Text excerpt:
● ● ●
Can We Ever Pass Over

Antoinette Nwandu’s Pass Over which opened on Broadway, has been playing on Amazon Prime for months. Filmed in 2018 by Spike Lee, the film begins with a busload of black teenagers traveling to see a performance from the Steppenwolf Theatre Company in Chicago.

Lee who worked in close collaboration with the plays director Danya Taymor, staged this version to imitate a Chicago city block. Here Moses (Jon Michael Hill) and Kitch (Julian Parker), banter about being homeless, unemployed, fear and starving in more ways than one. They are just two young homeless African-American men who dream of passing over into the promised land, where lobster rolls, caviar, and dates with unattainable women will greet them.

Pass Over is like Waiting for Godot, with some lines from the Bible thrown in. What is said here is less important than how it is said, but expect profanity, F-bombs and the “N-word” to be used in abundance.

As gunshots pop off in the distance the two fear the police. I understand that Moses had a brother, who was killed by a cop, but they are basically homeless in the projects. Gun violence in that area for the most part is black on black. Why are they not afraid of that? The opening weekend on Broadway at least 41 were shot, 7 fatally and 2 mass shootings in Chicago. These two men are defined by their needs, their color, and by their suppression of white men, but never take responsibility for their own actions. How can they get ahead when they are resigned to their fate? These men are humorous at times and the camaraderie is infectious. Both Hill and Parker are wonderful actors

A white police officer, Ossifer (Blake DeLong), appears to harass, while Mister/Master (Ryan Hallahan), is a Southern hypocrite whose language consists of “gosh” and “golly gee.” Again stereotypical and how can we have conversations or meet in the middle if we don’t see people as individuals?
● ● ●
Data:
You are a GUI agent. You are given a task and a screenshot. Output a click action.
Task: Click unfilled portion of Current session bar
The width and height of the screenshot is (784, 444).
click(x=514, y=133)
● ● ●
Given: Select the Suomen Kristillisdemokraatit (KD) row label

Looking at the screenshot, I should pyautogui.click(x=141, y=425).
● ● ●
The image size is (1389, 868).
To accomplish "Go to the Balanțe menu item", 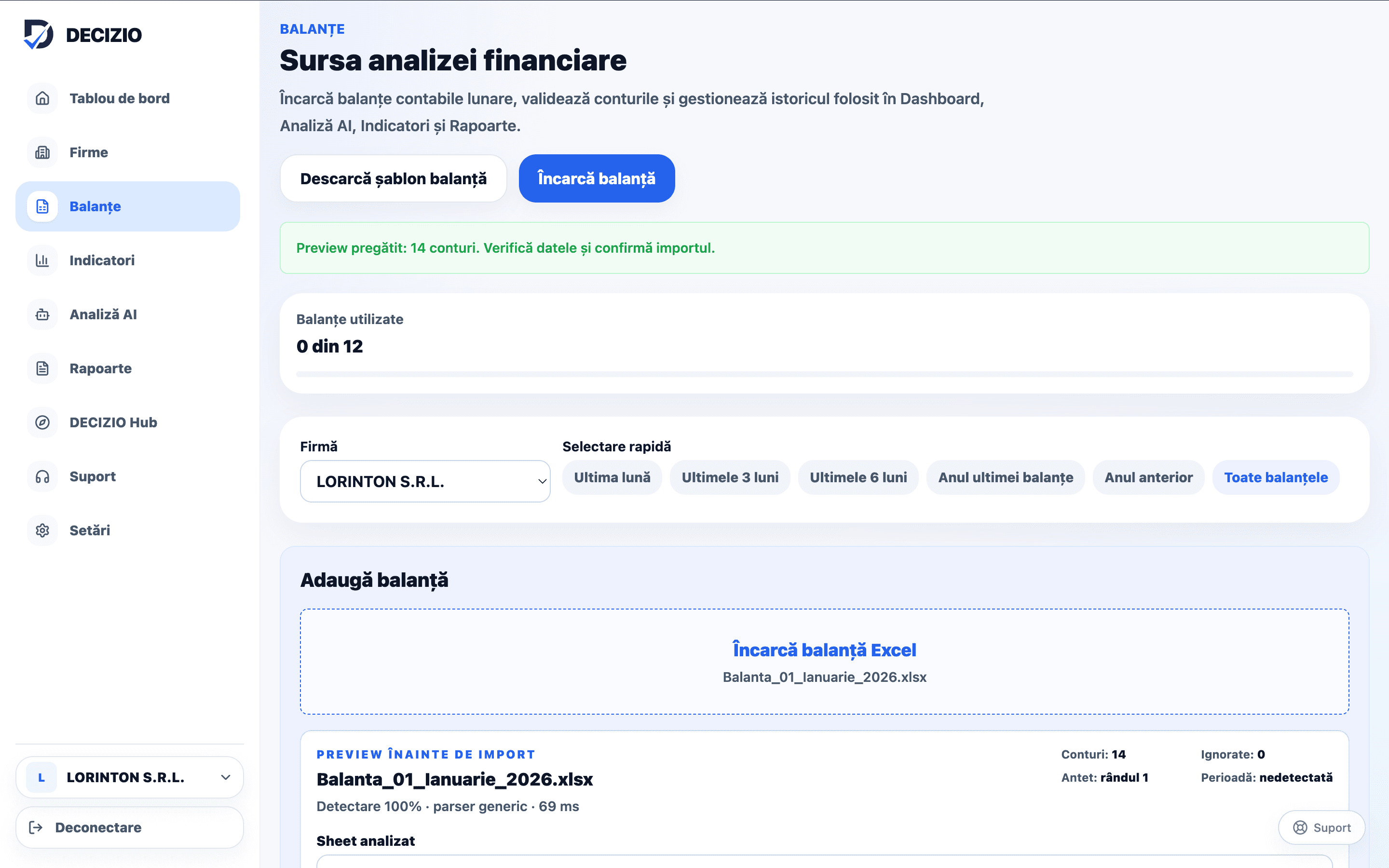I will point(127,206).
● ● ●
Exercise instructions:
[a] Answer these from the review of Pass Over, one line each:
(i) Who filmed the production, and in what year?
(ii) Which play does the review compare Pass Over to?
(iii) Which actor plays Ossifer?
[b] Please set down the passage of the review of Pass Over starting with "Antoinette Nwandu’s Pass" and going on through "Company in Chicago.", word for word.

Outputs by task:
[a]
(i) Spike Lee, in 2018
(ii) Waiting for Godot
(iii) Blake DeLong

[b]
Antoinette Nwandu’s Pass Over which opened on Broadway, has been playing on Amazon Prime for months. Filmed in 2018 by Spike Lee, the film begins with a busload of black teenagers traveling to see a performance from the Steppenwolf Theatre Company in Chicago.